Freeze-fracture properties of central myelin in the bullfrog

The freeze-fractured membrane of the central myelin sheath has three classes of particulate components: 1. (i) Particles inherent to the compact myelin lamellae. These are distributed at random and cleave predominantly with the P (protoplasmic) face. 2. (ii) Particles which comprise the intramyelinic tight junctions. These are arranged in strands and are located at the inner and outer mesaxon, the paranodal loops, the cytoplasmic incisures, and occasionally within the compact regions of the myelin sheath, 3. (iii) Particles localized exclusively at the portion of the paranodal loop membrane involved in the septate-like junction with the axolemma. These are regularly spaced and are organized in parallel rows.
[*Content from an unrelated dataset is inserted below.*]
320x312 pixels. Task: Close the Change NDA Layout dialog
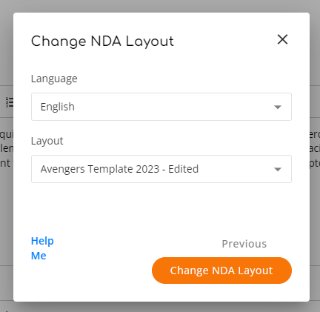[282, 39]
In the central myelin sheaths of bullfrogs fixed by perfusion with aldehydes and cryoprotected in 30% glycerol, the randomly distributed particles differ in size and shape from those of the axolemma. They possess a reasonably well defined bimodal distribution with respect to particle shape-most can be described either as globules or as ellipsoids. The globular particles range in diameter from 60 to 150 Å. The ellipsoidal particles are 100-200 Å long and 15-50 Å wide. The total number of particles per square micron on the P face is approximately 1500. About half of these are of the globular type and half of the ellipsoidal type. In poorly fixed specimens, loss of interlamellar adhesion and loss of randomly distributed particles seem to coincide. Evidence is presented against the hypothesis that the tight junctions between compact myelin lamellae represent the radial component of the myelin. The possible relation between the types of particulate components seen in freeze-fracture and the classes of protein isolated from central myelin fractions is briefly discussed.